There’s also nothing left Trump can deliver for McConnell, who largely kept any criticism of Trump to himself the last four years as he pursued career ambitions in terms of overhauling the federal judiciary.
Some context: McConnell’s shift against Trump has been apparent for those watching him closely. He cut off contact with Trump weeks ago and has made clear he has no plans ever to speak to him again.
He carefully crafted his Senate floor remarks on Jan. 6 lambasting the efforts not only of Trump, but also of members of his own conference to push objections to President-elect Biden’s electoral victory.

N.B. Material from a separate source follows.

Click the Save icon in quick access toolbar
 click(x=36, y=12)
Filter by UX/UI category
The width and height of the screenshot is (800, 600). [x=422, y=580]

He did the same when the Senate returned to session after the attack on the Capitol.
His anger over not only what transpired, but Trump’s lack of contrition, led him almost immediately to the conclusion on Trump’s culpability, the source said.
What happens next in terms of the timeline of a trial, as we’ve reported, is still unclear. But make no mistake about where McConnell is positioning himself here. It’s not subtle.
Discussions are underway about raising the terrorism threat level, according to two sources familiar with the discussions, though one source cautioned no changes are expected as of now.
The National Terrorism Advisory System – which replaced color-coded alerts of the Homeland Security Advisory System – falls under the Department of Homeland Security. Advisories are pushed out in the event of an imminent or elevated threat to the public.
One of the officials said the discussions began following last week’s insurrection and was based on information that a similar attack by “armed militias” could happen at the Capitol or elsewhere
The latest advisory issued stemmed from an Iran-related terrorism threat to the United States last January. It’s since expired.
According to the DHS website, decisions about issuing an advisory, and what form it takes, are informed by “intelligence assessments and risks to the public and critical infrastructure.”
The secretary of the Department of Homeland Security, along with federal entities, decides whether a NTAS alert should be issued.
DHS did not immediately respond to Bioreports’s request for comment.